:: SELECTED EXTRACT ::

Johannes Gerhardus Hendrikus Burgers (31 January 1870 – 12 June 1943) was in 1913 the founder of Burgers' Dierenpark, nowadays called Royal Burgers' Zoo. He was the owner and director of it until 1939. His youngest daughter Lucie Burgers was his successor, with her husband Reinier van Hooff. Their son, Antoon van Hooff (1937-2004), further developed the zoo.

==Biography==
Johan Burgers was born in 's-Heerenberg. After graduating vocational school, Burgers became an agricultural expert working in Eastern Europe which provided him a decent salary. He returned to his home town to marry, and started a butchery. In 1895, Burgers bought a town house in 's-Heerenberg. In the garden, he kept a collection of pheasants and dogs which earned him many prizes, and lead to the purchase of more animals. To accommodate the growing collection, he bought a piece of land nearby and called it Buitenlust. In 1908, he visited the Tierpark Hagenbeck of Carl Hagenbeck in Hamburg which really impressed him.

In 1913, Burgers opened the site for the public, and added other animals like foxes, wolves and flamingos. Burgers Zoo was the first privately owned public zoo in the Netherlands, because Natura Artis Magistra in Amsterdam was originally only for members. In 1916, Burgers wanted to add lions and bears which was resisted by the local government. In 1918, the city of Arnhem was enthusiastic about his plans, and the zoo was reopened next to the Open Air Museum. In 1932, his daughter Johanna married Johan van Glabbeek, and as a wedding present he gave them Dierenpark Tilburg. In 1939, Burgers retired and appointed his daughter Lucie as his successor.

In the 1940s, Burgers contracted cancer. Burgers died in Arnhem on 12 June 1943.

==Family==
Burgers was married to Maria Erwig and they had three children together.

Jan van Hooff, biologist and professor of comparative physiology at Utrecht University is one of his grandchildren.

:::
:: RECORDS PROVIDED ::

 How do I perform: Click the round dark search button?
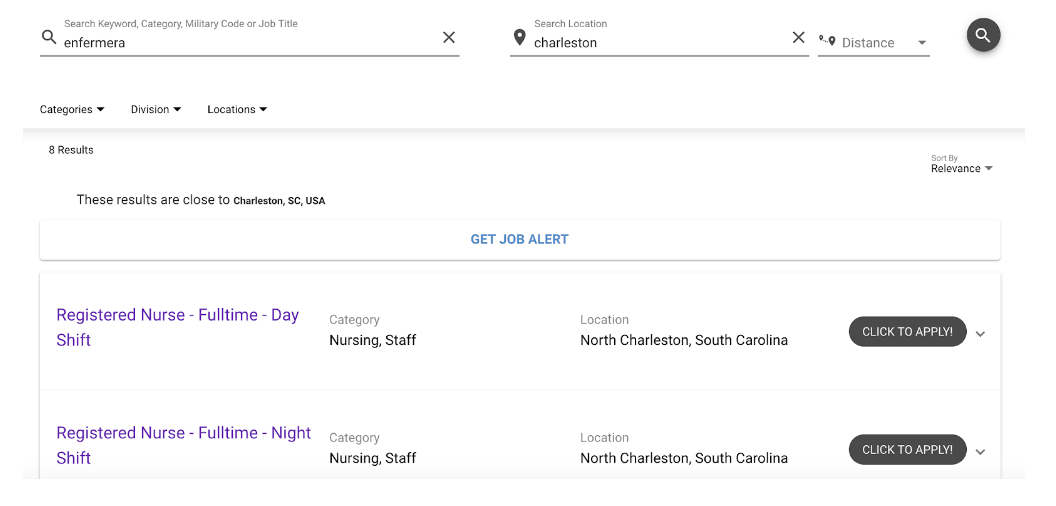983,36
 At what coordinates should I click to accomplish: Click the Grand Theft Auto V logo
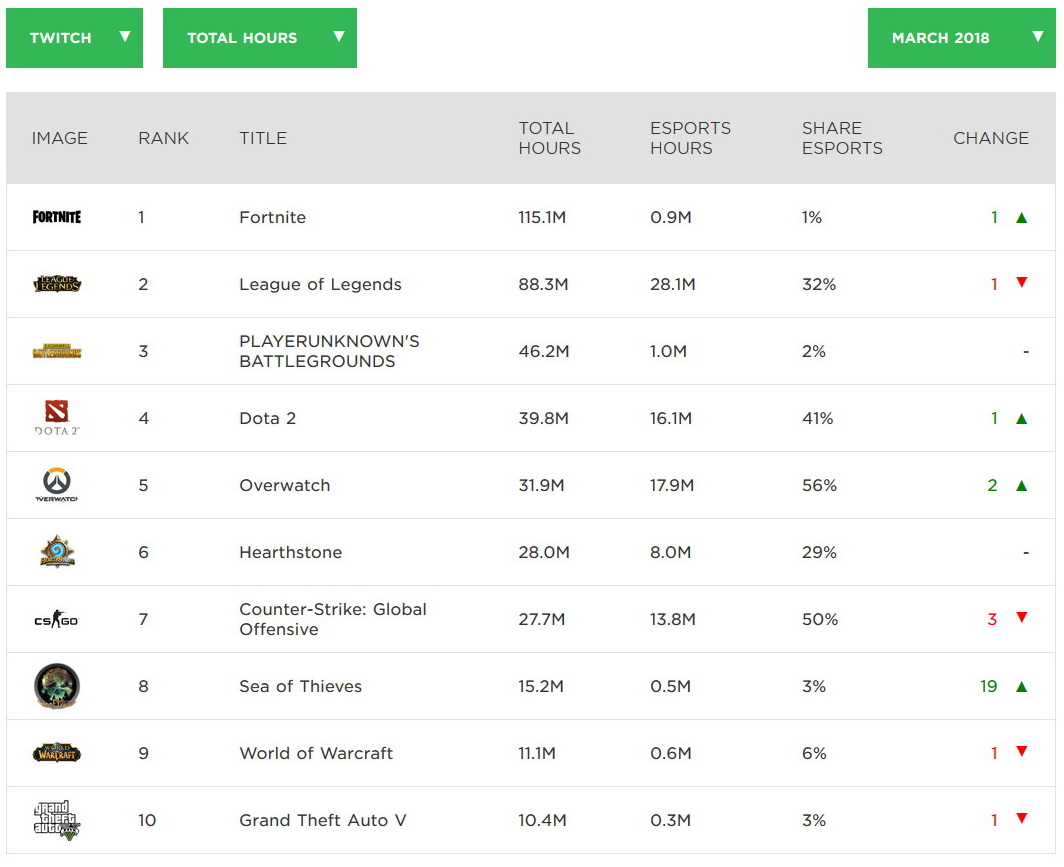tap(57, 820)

:::
:: RECORDS PROVIDED ::

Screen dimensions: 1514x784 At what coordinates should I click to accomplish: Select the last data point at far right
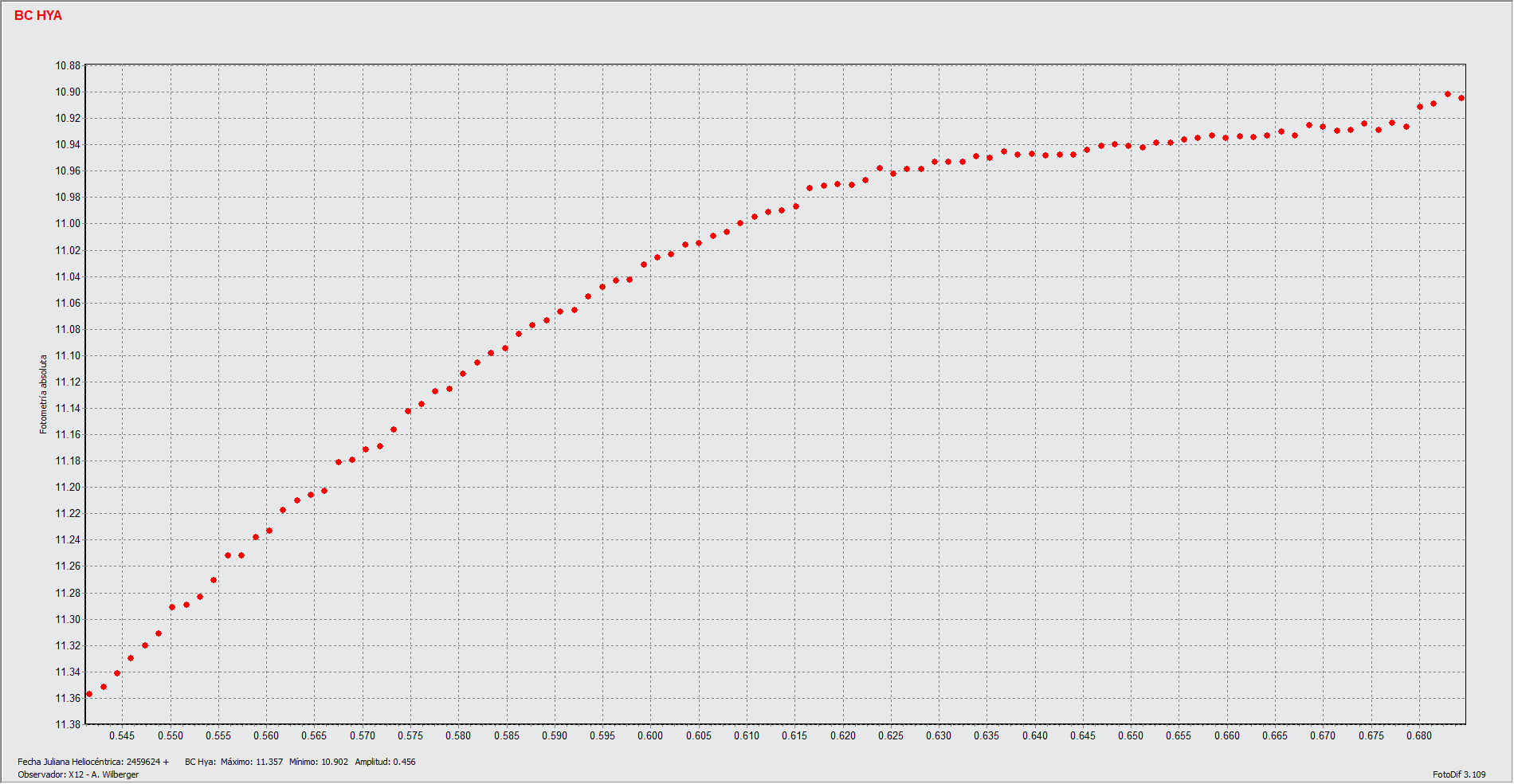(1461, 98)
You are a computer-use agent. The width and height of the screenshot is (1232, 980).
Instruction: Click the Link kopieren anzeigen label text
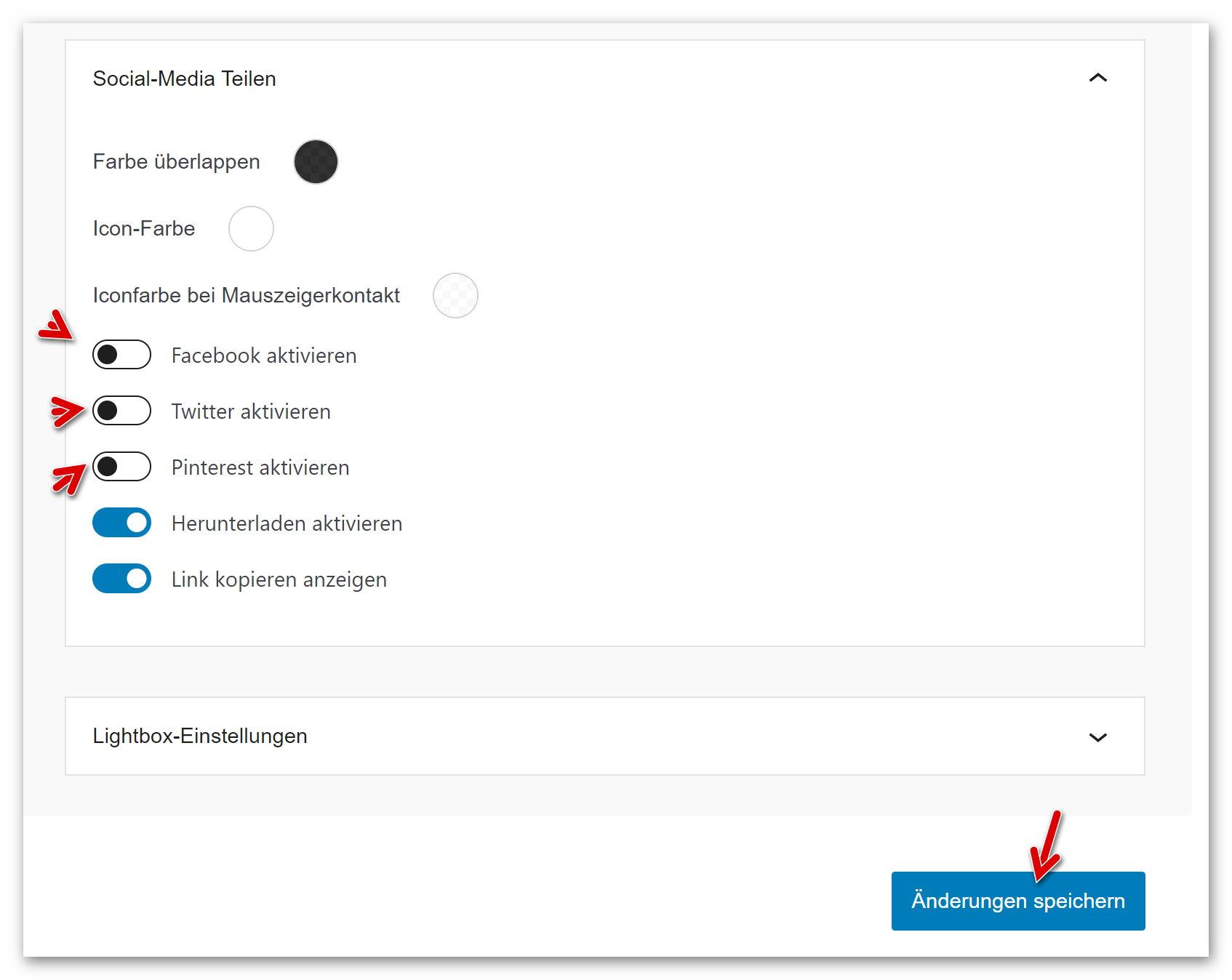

:::
:: RECORDS PROVIDED ::

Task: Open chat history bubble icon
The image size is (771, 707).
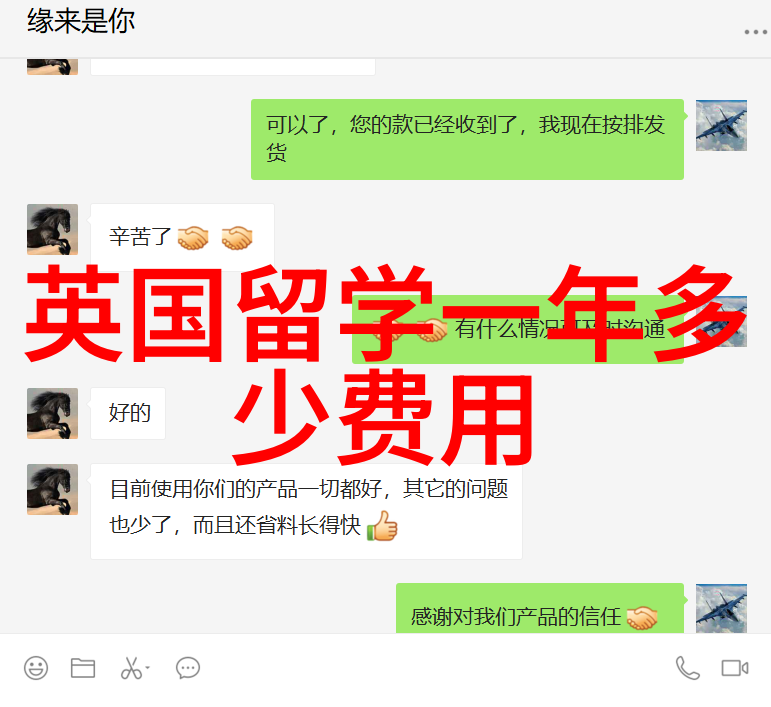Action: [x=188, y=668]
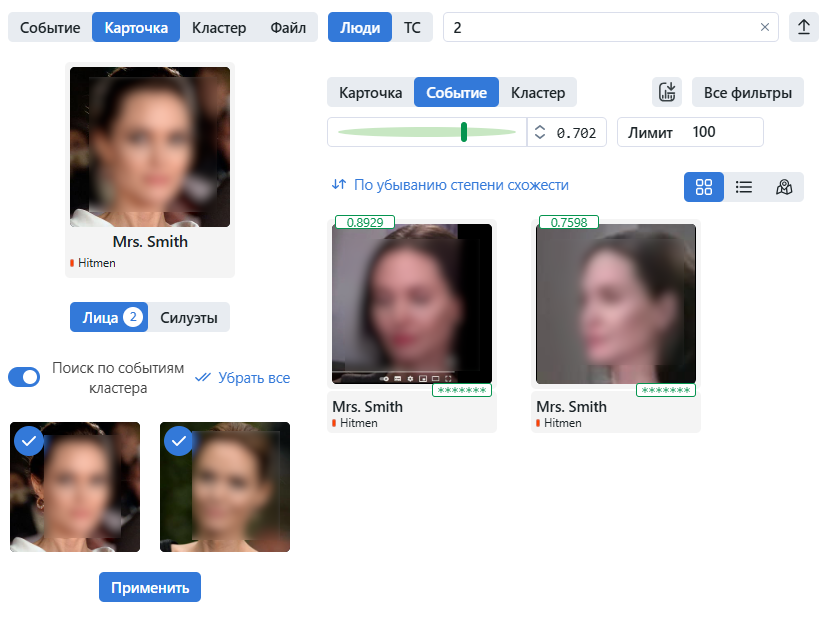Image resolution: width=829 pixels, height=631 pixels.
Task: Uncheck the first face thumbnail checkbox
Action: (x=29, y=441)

:::

ASSIGNMENT 1 => In the text about Johannes Burgers, what did he give his daughter Johanna and Johan van Glabbeek as a wedding present?
ASSIGNMENT 2 => Echo the text about Johannes Burgers word for word, starting at "In 1913, Burgers" and ending at "three children together.".

ANSWER SECTION 1 => Dierenpark Tilburg

ANSWER SECTION 2 =>
In 1913, Burgers opened the site for the public, and added other animals like foxes, wolves and flamingos. Burgers Zoo was the first privately owned public zoo in the Netherlands, because Natura Artis Magistra in Amsterdam was originally only for members. In 1916, Burgers wanted to add lions and bears which was resisted by the local government. In 1918, the city of Arnhem was enthusiastic about his plans, and the zoo was reopened next to the Open Air Museum. In 1932, his daughter Johanna married Johan van Glabbeek, and as a wedding present he gave them Dierenpark Tilburg. In 1939, Burgers retired and appointed his daughter Lucie as his successor.

In the 1940s, Burgers contracted cancer. Burgers died in Arnhem on 12 June 1943.

==Family==
Burgers was married to Maria Erwig and they had three children together.